• **SET TASK**
Rewrite the rows below, swapping every "Instruction" for "Directive" and leaving everything else unchanged.

(Collected data entries)
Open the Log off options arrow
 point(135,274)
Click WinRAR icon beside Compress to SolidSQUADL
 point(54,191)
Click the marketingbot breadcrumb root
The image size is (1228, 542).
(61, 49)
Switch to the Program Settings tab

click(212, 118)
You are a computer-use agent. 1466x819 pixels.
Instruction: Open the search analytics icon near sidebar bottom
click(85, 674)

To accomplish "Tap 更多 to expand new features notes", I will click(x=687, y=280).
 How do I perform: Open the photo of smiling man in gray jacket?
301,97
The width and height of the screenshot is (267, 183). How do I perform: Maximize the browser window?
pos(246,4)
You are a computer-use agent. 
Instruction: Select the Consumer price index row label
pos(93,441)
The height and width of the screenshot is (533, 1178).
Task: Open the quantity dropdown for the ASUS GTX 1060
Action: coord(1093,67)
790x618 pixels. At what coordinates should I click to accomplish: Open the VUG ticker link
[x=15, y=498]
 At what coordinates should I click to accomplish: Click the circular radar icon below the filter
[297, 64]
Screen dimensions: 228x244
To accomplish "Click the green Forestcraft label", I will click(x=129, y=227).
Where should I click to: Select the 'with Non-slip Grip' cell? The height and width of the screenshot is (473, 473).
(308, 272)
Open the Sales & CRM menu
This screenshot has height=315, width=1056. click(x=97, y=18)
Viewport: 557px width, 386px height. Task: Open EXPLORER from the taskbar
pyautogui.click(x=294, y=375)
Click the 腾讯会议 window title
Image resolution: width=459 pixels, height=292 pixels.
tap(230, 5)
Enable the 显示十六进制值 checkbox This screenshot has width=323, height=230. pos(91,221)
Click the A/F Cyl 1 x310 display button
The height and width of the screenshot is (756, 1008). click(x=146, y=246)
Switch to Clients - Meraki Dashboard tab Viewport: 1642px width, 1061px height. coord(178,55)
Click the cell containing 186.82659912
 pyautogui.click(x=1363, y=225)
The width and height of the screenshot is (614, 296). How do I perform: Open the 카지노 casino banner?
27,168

• **RIGHT ANSWER**
Open the Log off options arrow
 point(135,274)
Click WinRAR icon beside Compress to SolidSQUADL
 point(54,191)
Click the marketingbot breadcrumb root
The image size is (1228, 542).
(61, 49)
Switch to the Program Settings tab

click(212, 118)
You are a computer-use agent. 1466x819 pixels.
Directive: Open the search analytics icon near sidebar bottom
click(85, 674)

To accomplish "Tap 更多 to expand new features notes", I will click(x=687, y=280).
 How do I perform: Open the photo of smiling man in gray jacket?
301,97
The width and height of the screenshot is (267, 183). How do I perform: Maximize the browser window?
pos(246,4)
You are a computer-use agent. 
Directive: Select the Consumer price index row label
pos(93,441)
The height and width of the screenshot is (533, 1178).
Task: Open the quantity dropdown for the ASUS GTX 1060
Action: coord(1093,67)
790x618 pixels. At what coordinates should I click to accomplish: Open the VUG ticker link
[x=15, y=498]
 At what coordinates should I click to accomplish: Click the circular radar icon below the filter
[297, 64]
Screen dimensions: 228x244
To accomplish "Click the green Forestcraft label", I will click(x=129, y=227).
Where should I click to: Select the 'with Non-slip Grip' cell? The height and width of the screenshot is (473, 473).
(308, 272)
Open the Sales & CRM menu
This screenshot has height=315, width=1056. click(x=97, y=18)
Viewport: 557px width, 386px height. Task: Open EXPLORER from the taskbar
pyautogui.click(x=294, y=375)
Click the 腾讯会议 window title
Image resolution: width=459 pixels, height=292 pixels.
tap(230, 5)
Enable the 显示十六进制值 checkbox This screenshot has width=323, height=230. pos(91,221)
Click the A/F Cyl 1 x310 display button
The height and width of the screenshot is (756, 1008). click(x=146, y=246)
Switch to Clients - Meraki Dashboard tab Viewport: 1642px width, 1061px height. coord(178,55)
Click the cell containing 186.82659912
 pyautogui.click(x=1363, y=225)
The width and height of the screenshot is (614, 296). How do I perform: Open the 카지노 casino banner?
27,168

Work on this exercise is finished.